Nanoscale spatial dependence of avidity in an IgG1 antibody

Abstract

Antibodies are secreted proteins that are crucial to recognition of pathogens by the immune system and are also efficient pharmaceuticals. The affinity and specificity of target recognition can increase remarkably through avidity effects, when the antibody can bind a multivalent antigen through more than one epitope simultaneously. A key goal of antibody engineering is thus to optimize avidity, but little is known about the nanoscale spatial dependence of avidity in antibodies. Here, we develop a set of anti-parallel coiled-coils spanning from 8-21 nm and validate their structure using biophysical techniques.
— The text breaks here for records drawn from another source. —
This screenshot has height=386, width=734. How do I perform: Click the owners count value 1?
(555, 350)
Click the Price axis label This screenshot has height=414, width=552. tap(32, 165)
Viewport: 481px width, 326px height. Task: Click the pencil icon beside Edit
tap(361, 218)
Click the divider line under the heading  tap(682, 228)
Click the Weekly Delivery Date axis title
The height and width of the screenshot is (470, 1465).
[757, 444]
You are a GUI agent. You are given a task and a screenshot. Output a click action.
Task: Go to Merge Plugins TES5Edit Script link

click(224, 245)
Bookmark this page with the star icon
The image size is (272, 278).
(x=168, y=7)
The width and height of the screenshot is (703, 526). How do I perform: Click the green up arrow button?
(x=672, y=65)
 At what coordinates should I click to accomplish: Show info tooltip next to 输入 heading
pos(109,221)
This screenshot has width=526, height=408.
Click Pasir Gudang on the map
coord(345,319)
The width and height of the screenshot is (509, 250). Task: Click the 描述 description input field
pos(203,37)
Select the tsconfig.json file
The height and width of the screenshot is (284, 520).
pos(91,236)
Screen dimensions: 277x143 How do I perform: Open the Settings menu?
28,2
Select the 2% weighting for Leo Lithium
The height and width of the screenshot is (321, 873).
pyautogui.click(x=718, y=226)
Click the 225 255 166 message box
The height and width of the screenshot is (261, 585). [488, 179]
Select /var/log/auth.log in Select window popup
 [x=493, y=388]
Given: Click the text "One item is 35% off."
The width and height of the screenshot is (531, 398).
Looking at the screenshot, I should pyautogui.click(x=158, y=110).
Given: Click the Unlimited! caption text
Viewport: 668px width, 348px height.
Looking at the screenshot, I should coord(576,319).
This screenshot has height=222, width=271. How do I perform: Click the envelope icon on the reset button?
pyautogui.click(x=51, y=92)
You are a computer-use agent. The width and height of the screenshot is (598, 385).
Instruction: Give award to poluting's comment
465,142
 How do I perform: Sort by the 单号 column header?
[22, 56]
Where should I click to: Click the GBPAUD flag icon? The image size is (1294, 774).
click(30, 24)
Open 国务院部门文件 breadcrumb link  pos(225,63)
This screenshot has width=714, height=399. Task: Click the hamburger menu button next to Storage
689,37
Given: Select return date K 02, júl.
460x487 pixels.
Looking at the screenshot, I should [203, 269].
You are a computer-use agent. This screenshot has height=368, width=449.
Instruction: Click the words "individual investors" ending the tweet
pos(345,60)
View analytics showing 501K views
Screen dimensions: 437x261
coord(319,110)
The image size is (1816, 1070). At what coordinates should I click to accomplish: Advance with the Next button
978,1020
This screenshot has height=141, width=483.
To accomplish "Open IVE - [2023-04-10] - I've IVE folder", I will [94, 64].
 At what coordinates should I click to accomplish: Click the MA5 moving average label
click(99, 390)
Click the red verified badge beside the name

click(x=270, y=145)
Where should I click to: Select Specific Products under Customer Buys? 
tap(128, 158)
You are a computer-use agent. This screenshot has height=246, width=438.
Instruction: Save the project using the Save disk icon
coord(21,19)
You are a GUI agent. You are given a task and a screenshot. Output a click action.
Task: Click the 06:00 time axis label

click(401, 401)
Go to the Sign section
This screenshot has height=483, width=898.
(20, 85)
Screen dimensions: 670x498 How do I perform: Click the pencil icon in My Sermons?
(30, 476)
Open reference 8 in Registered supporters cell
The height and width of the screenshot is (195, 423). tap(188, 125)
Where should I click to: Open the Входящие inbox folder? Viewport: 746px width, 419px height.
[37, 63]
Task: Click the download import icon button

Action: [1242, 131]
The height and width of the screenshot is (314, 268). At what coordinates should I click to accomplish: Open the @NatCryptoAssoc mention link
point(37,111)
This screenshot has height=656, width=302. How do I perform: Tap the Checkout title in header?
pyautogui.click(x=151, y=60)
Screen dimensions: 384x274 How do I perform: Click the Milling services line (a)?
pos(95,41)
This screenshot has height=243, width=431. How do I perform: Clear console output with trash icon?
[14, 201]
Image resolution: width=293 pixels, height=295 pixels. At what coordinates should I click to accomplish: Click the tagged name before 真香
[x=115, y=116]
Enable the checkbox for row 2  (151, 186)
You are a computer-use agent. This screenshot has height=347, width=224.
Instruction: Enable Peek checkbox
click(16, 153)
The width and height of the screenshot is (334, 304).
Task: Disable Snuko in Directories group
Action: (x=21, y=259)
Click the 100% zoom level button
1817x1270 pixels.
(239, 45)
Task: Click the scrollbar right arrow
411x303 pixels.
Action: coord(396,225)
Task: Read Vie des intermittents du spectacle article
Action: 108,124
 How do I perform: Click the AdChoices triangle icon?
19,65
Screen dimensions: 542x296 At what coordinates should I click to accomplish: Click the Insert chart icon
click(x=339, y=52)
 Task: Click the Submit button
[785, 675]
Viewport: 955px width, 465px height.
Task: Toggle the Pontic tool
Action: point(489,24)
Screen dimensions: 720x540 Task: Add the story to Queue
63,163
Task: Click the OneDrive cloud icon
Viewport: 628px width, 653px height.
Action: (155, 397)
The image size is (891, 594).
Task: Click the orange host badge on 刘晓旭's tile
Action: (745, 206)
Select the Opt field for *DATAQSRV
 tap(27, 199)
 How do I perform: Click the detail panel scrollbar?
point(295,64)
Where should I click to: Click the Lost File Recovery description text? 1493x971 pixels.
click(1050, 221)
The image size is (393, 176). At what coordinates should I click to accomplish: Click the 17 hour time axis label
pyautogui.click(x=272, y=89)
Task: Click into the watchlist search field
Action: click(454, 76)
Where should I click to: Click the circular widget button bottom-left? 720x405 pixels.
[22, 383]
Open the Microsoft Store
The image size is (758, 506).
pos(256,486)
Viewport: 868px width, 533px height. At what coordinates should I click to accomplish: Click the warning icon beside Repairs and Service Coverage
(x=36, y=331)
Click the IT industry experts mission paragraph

We use the coiled-coils to control the spacing between two epitopes, and measure how antigen spacing affects the stability of the bivalent antibody:antigen complex. We find a maximal avidity enhancement at a spacing of 14 nm, but only see a ∼2-fold variation of avidity in the range from 8-21 nm. In contrast to recent studies, we find the avidity to be relatively insensitive to epitope spacing near the avidity maximum as long as it is within the spatial tolerance of the antibody. The coiled-coil systems developed here may prove a useful protein nanocaliper for profiling the spatial tolerance and avidity profile of bispecific antibodies.